Na sua esquerda o sol nascente ilumina os picos montanhosos de uma alucinação. O topo branco transforma-se a pouco e pouco enquanto desce, primeiro para um cinza, depois um castanho, e, no final, na sua base, o verde abundante de uma floresta virgem.

Atrás, os seus passos estão desenhados numa planície de sal, que brilha como nunca, conseguindo ofuscar até mesmo a visão de um ser sem olhos. Ofuscando, inclusive, a lua que morreu duas horas atrás. Pelo menos, uma delas.

Mais na distância, bem lá ao fundo, além do sal, levanta-se um planalto. No seu topo, um palácio majestoso grita histórias de milénios.

Os grandiosos salões de mármore negra estão vazios, ecoando, ainda, os passos dos guerreiros, o som do aço a embater em aço, e os berros de dor, de agonia, de cabeças a serem decepadas. O estandarte da casa dos deuses bamboleia solitariamente ao vento.

Dois passos, meia volta, uma pirueta.

No centro, uma mesa que em tempos serviu cento e setenta e uma almas, está recheada de comida podre, a fruta rodeada por moscas que plantam as suas larvas, e as garrafas de vinho tombadas, a verterem ainda resquícios do néctar que embriagou um planeta.

A fogueira permanece acesa, concedendo ao gélido local um aroma contrastante com a podridão. Uma mistura de pinho, carvalho e muitas outras madeiras desconhecidas. A luz da lareira ilumina as paredes que escorrem o sangue dos fantasmas.

Dois passos, meia volta, uma pirueta.

Na sua frente, existe o que parece ser um lago magnificente, onde duas baleias servem de montaria a uns seres que envergam uma armadura de ossos. Na mão superior esquerda têm uma lança de metal brilhante, incrustado com diamantes.

O intercomunicador liga-se automaticamente. Primeiro, um zumbido de estática, depois uma voz feminina.
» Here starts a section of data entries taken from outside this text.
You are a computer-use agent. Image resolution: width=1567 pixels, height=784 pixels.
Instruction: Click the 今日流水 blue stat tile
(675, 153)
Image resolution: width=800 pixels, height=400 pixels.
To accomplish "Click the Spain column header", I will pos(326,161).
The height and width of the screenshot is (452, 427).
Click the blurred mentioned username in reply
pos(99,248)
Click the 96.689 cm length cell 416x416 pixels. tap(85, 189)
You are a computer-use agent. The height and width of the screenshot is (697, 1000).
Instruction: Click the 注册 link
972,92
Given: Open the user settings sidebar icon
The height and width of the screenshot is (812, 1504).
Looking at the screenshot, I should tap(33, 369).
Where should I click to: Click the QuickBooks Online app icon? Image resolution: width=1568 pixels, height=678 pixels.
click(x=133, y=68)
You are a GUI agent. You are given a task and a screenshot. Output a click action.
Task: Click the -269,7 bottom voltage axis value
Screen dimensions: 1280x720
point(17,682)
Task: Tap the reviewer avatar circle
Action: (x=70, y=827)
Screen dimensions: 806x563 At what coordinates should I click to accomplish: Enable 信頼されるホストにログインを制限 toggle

— Christ — dois bips, alguns estalidos e a estática de novo — e Ann?

Dois passos...

— Who the fuck is Ann? — resmunga ele, entre dentes, num som abafado, arrastado, cansado.

... Meia volta...

— Christian?

…uma pirueta.

— Con… — bips e mais bips e estalidos — gues ouvir?

Uma luz vermelha surge repentinamente no interior do seu capacete, refletida na viseira embaciada pela sua respiração ofegante.

— 0.01% de oxigénio restante — dois passos. — Tempo estimado até 0 — meia volta —, dez segundos. — uma vénia.